Information given:
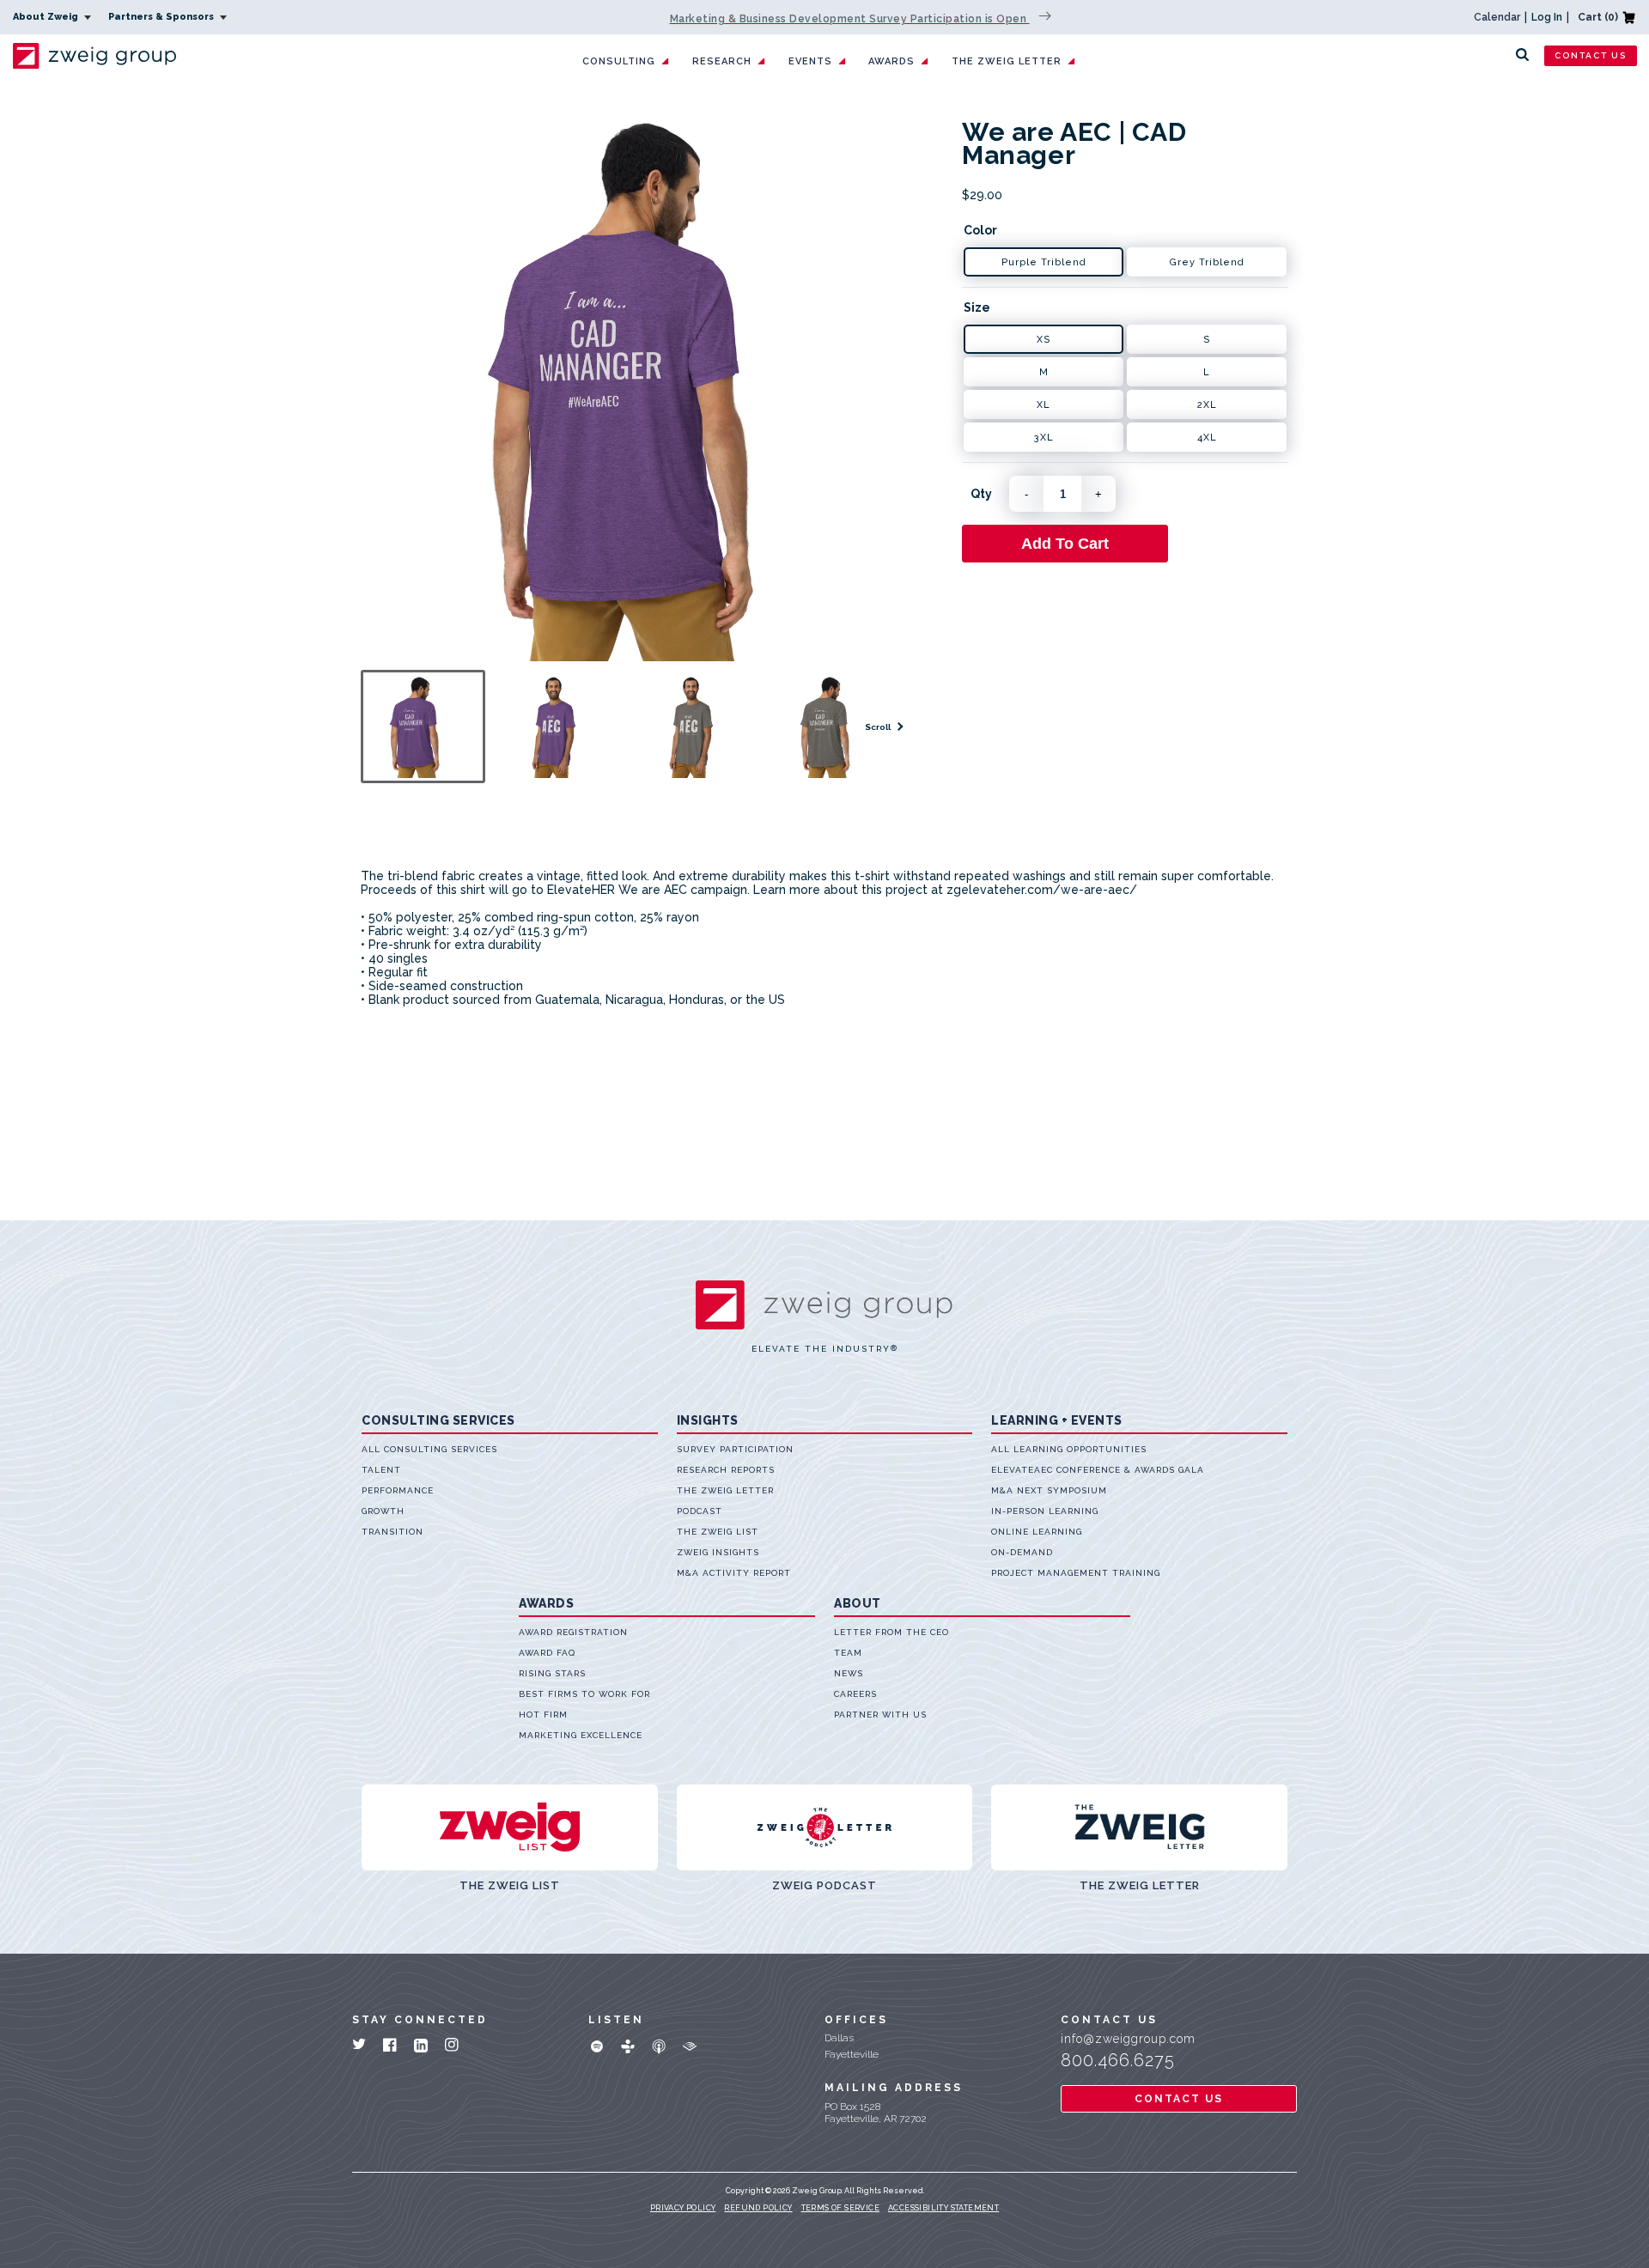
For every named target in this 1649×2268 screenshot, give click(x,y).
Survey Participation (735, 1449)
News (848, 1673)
---
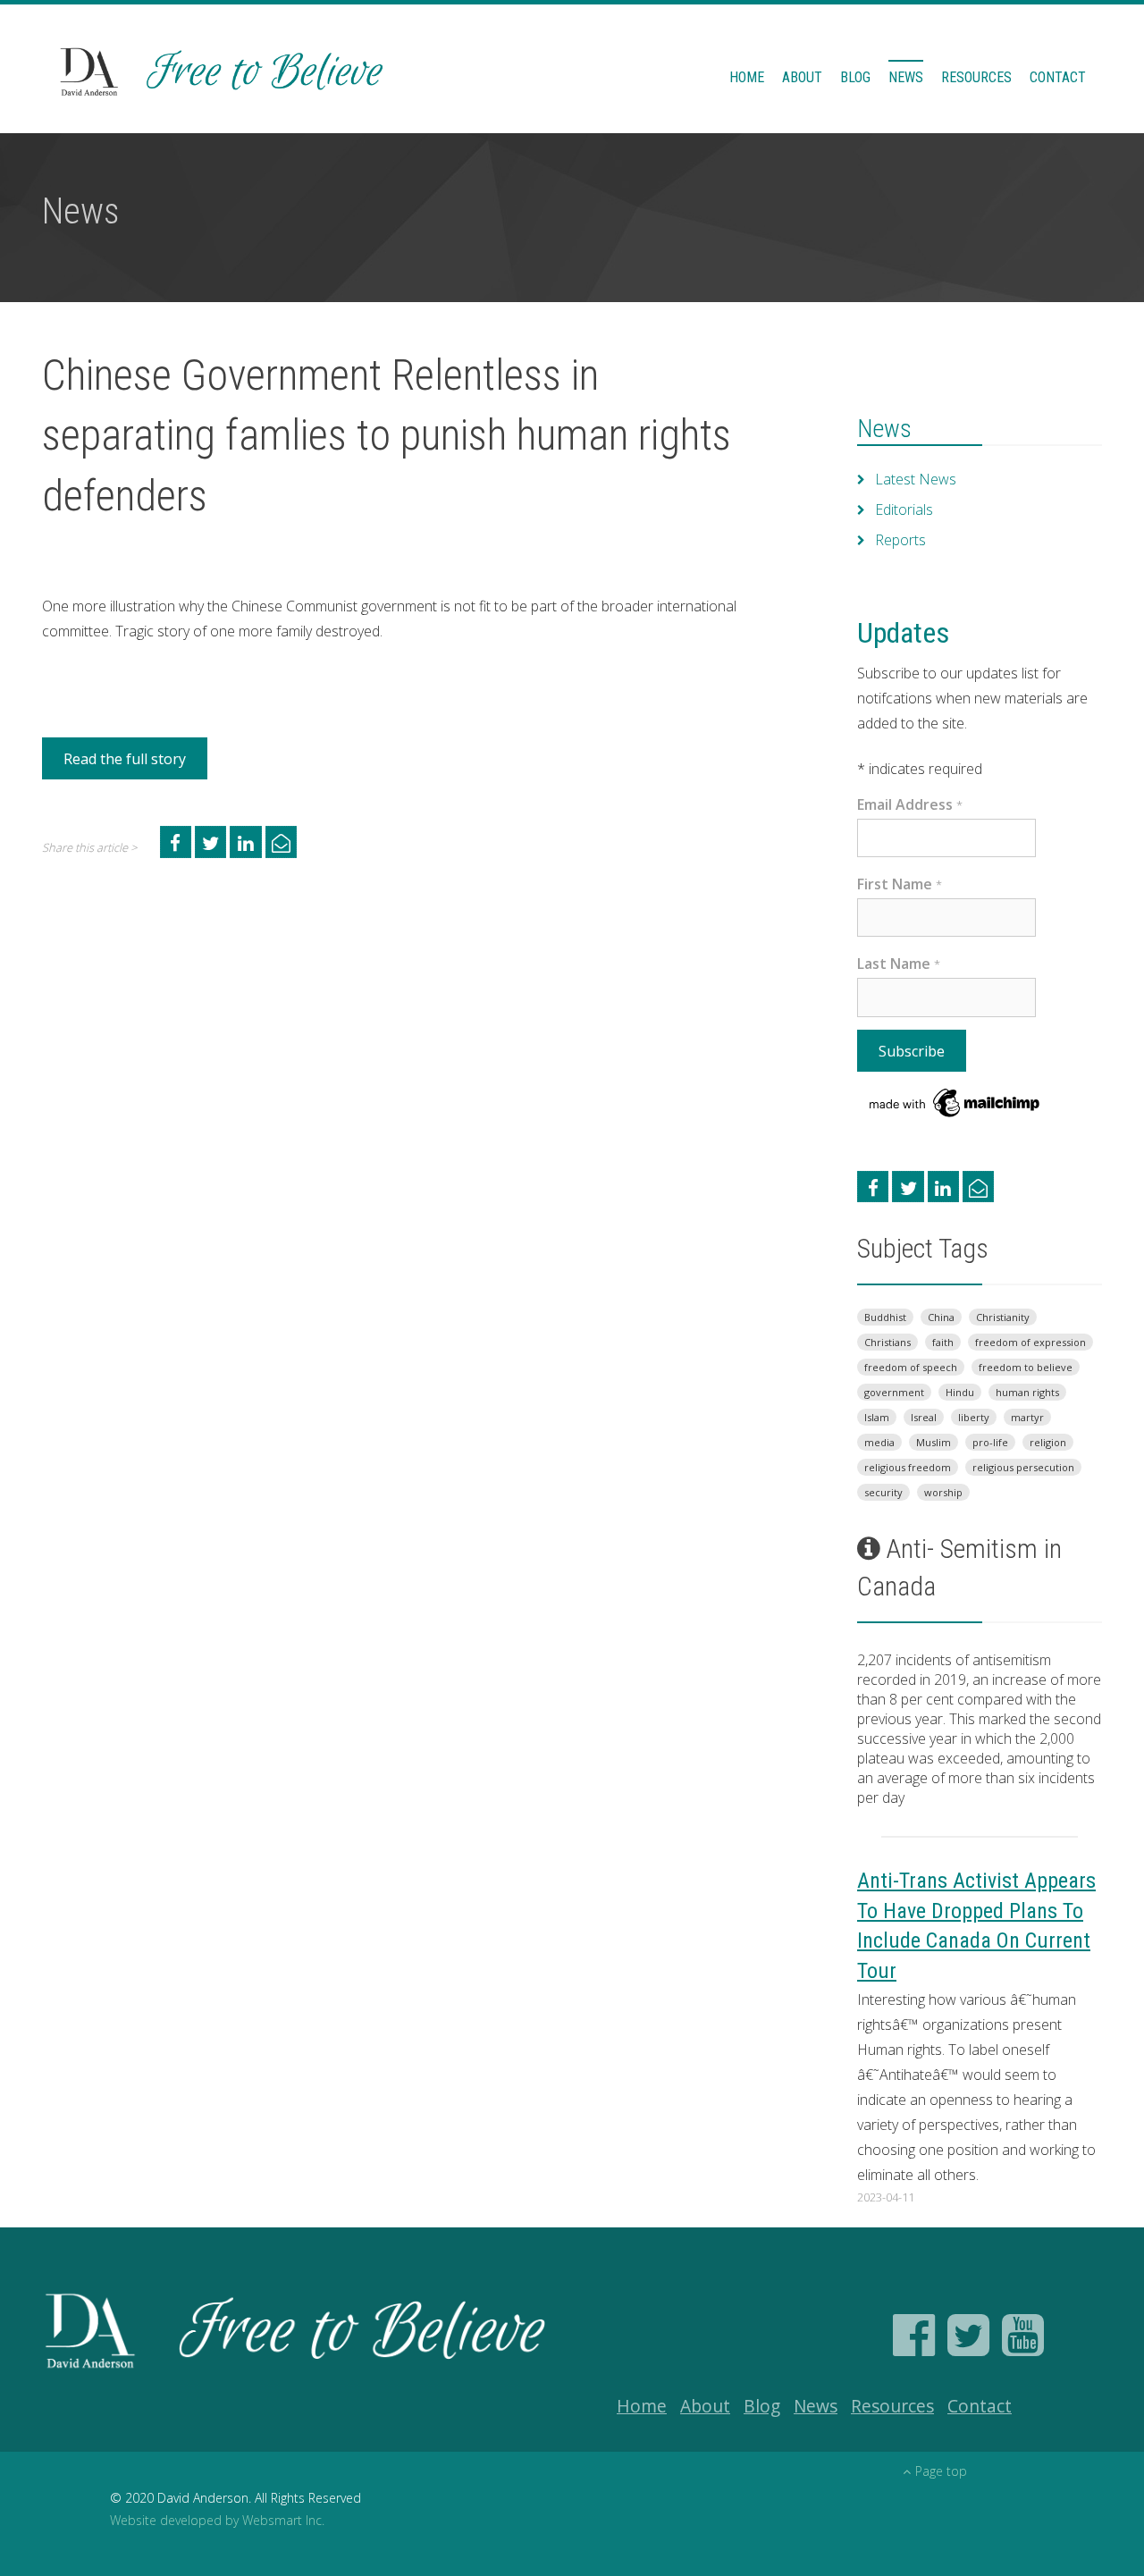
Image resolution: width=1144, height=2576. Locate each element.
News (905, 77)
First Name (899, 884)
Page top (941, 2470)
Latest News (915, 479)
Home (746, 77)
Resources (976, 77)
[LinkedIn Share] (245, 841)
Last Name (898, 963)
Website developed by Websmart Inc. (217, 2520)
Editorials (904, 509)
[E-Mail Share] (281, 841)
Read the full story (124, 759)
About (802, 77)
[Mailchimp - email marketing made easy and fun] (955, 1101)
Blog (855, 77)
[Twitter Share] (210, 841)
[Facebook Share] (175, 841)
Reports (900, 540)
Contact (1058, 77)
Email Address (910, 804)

What you should do:
Go to the line with "News (905, 77)" in the entries above and repeat every line from there through the line with "Email Address (910, 804)", exactly and with no other text.

Answer to this exercise:
News (905, 77)
First Name (899, 884)
Page top (941, 2470)
Latest News (915, 479)
Home (746, 77)
Resources (976, 77)
[LinkedIn Share] (245, 841)
Last Name (898, 963)
Website developed by Websmart Inc. (217, 2520)
Editorials (904, 509)
[E-Mail Share] (281, 841)
Read the full story (124, 759)
About (802, 77)
[Mailchimp - email marketing made easy and fun] (955, 1101)
Blog (855, 77)
[Twitter Share] (210, 841)
[Facebook Share] (175, 841)
Reports (900, 540)
Contact (1058, 77)
Email Address (910, 804)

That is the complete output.